Return each of the items below verbatim, line for line, without adding, dropping, or changing any characters.

:: Rows

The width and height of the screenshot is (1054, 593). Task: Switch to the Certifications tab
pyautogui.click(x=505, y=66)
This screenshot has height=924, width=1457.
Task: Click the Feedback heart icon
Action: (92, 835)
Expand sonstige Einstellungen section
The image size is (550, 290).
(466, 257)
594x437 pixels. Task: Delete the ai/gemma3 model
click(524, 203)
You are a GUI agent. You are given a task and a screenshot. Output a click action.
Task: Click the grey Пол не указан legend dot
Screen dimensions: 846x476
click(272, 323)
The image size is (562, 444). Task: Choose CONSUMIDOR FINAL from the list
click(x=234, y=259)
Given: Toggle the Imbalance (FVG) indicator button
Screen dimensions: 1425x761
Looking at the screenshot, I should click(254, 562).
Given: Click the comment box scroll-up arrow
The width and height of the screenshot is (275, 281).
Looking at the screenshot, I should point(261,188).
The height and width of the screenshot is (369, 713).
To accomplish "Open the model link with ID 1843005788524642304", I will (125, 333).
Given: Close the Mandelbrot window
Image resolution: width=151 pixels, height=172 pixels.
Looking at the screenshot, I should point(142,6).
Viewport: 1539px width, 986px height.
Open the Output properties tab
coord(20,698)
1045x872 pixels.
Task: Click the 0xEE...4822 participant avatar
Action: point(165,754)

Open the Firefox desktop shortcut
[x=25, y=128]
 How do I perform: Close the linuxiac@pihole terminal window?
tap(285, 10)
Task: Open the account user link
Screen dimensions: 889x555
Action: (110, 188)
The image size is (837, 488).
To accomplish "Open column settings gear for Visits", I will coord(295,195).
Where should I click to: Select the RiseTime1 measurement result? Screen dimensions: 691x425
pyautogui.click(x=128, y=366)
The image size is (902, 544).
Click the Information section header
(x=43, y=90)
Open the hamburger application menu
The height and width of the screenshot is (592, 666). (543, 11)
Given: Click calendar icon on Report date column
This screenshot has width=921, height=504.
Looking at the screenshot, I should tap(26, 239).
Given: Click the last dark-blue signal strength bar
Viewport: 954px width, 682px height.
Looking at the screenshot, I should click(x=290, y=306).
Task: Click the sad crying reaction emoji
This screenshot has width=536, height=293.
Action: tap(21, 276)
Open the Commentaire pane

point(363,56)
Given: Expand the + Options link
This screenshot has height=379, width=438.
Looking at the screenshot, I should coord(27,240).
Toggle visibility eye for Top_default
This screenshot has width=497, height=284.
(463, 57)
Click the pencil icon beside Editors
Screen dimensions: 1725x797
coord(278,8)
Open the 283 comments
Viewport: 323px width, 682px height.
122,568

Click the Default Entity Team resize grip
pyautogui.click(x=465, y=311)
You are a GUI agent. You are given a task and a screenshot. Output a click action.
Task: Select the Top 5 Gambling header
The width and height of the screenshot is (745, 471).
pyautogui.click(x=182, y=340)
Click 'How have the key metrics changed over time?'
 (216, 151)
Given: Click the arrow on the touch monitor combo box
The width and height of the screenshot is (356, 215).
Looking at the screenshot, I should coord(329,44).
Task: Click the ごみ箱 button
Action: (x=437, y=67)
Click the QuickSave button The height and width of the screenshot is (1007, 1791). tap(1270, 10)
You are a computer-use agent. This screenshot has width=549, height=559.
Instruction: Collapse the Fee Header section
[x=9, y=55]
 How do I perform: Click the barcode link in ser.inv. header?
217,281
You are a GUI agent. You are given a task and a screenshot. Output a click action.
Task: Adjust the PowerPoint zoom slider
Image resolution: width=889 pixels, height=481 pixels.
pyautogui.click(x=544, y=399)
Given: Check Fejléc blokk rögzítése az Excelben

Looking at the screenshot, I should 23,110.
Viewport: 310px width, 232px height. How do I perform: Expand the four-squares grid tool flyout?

::::

Written solution
The width and height of the screenshot is (1054, 593). Task: Switch to the Certifications tab
pyautogui.click(x=505, y=66)
This screenshot has height=924, width=1457.
Task: Click the Feedback heart icon
Action: (92, 835)
Expand sonstige Einstellungen section
The image size is (550, 290).
(466, 257)
594x437 pixels. Task: Delete the ai/gemma3 model
click(524, 203)
You are a GUI agent. You are given a task and a screenshot. Output a click action.
Task: Click the grey Пол не указан legend dot
Screen dimensions: 846x476
click(272, 323)
The image size is (562, 444). Task: Choose CONSUMIDOR FINAL from the list
click(x=234, y=259)
Given: Toggle the Imbalance (FVG) indicator button
Screen dimensions: 1425x761
Looking at the screenshot, I should click(254, 562).
Given: Click the comment box scroll-up arrow
The width and height of the screenshot is (275, 281).
Looking at the screenshot, I should point(261,188).
The height and width of the screenshot is (369, 713).
To accomplish "Open the model link with ID 1843005788524642304", I will (125, 333).
Given: Close the Mandelbrot window
Image resolution: width=151 pixels, height=172 pixels.
Looking at the screenshot, I should point(142,6).
Viewport: 1539px width, 986px height.
Open the Output properties tab
coord(20,698)
1045x872 pixels.
Task: Click the 0xEE...4822 participant avatar
Action: point(165,754)

Open the Firefox desktop shortcut
[x=25, y=128]
 How do I perform: Close the linuxiac@pihole terminal window?
tap(285, 10)
Task: Open the account user link
Screen dimensions: 889x555
Action: (110, 188)
The image size is (837, 488).
To accomplish "Open column settings gear for Visits", I will coord(295,195).
Where should I click to: Select the RiseTime1 measurement result? Screen dimensions: 691x425
pyautogui.click(x=128, y=366)
The image size is (902, 544).
Click the Information section header
(x=43, y=90)
Open the hamburger application menu
The height and width of the screenshot is (592, 666). (543, 11)
Given: Click calendar icon on Report date column
This screenshot has width=921, height=504.
Looking at the screenshot, I should tap(26, 239).
Given: Click the last dark-blue signal strength bar
Viewport: 954px width, 682px height.
Looking at the screenshot, I should click(x=290, y=306).
Task: Click the sad crying reaction emoji
This screenshot has width=536, height=293.
Action: tap(21, 276)
Open the Commentaire pane

point(363,56)
Given: Expand the + Options link
This screenshot has height=379, width=438.
Looking at the screenshot, I should coord(27,240).
Toggle visibility eye for Top_default
This screenshot has width=497, height=284.
(463, 57)
Click the pencil icon beside Editors
Screen dimensions: 1725x797
coord(278,8)
Open the 283 comments
Viewport: 323px width, 682px height.
122,568

Click the Default Entity Team resize grip
pyautogui.click(x=465, y=311)
You are a GUI agent. You are given a task and a screenshot. Output a click action.
Task: Select the Top 5 Gambling header
The width and height of the screenshot is (745, 471).
pyautogui.click(x=182, y=340)
Click 'How have the key metrics changed over time?'
 (216, 151)
Given: Click the arrow on the touch monitor combo box
The width and height of the screenshot is (356, 215).
Looking at the screenshot, I should coord(329,44).
Task: Click the ごみ箱 button
Action: (x=437, y=67)
Click the QuickSave button The height and width of the screenshot is (1007, 1791). tap(1270, 10)
You are a computer-use agent. This screenshot has width=549, height=559.
Instruction: Collapse the Fee Header section
[x=9, y=55]
 How do I perform: Click the barcode link in ser.inv. header?
217,281
You are a GUI agent. You are given a task and a screenshot. Output a click action.
Task: Adjust the PowerPoint zoom slider
Image resolution: width=889 pixels, height=481 pixels.
pyautogui.click(x=544, y=399)
Given: Check Fejléc blokk rögzítése az Excelben

Looking at the screenshot, I should 23,110.
Viewport: 310px width, 232px height. How do I perform: Expand the four-squares grid tool flyout?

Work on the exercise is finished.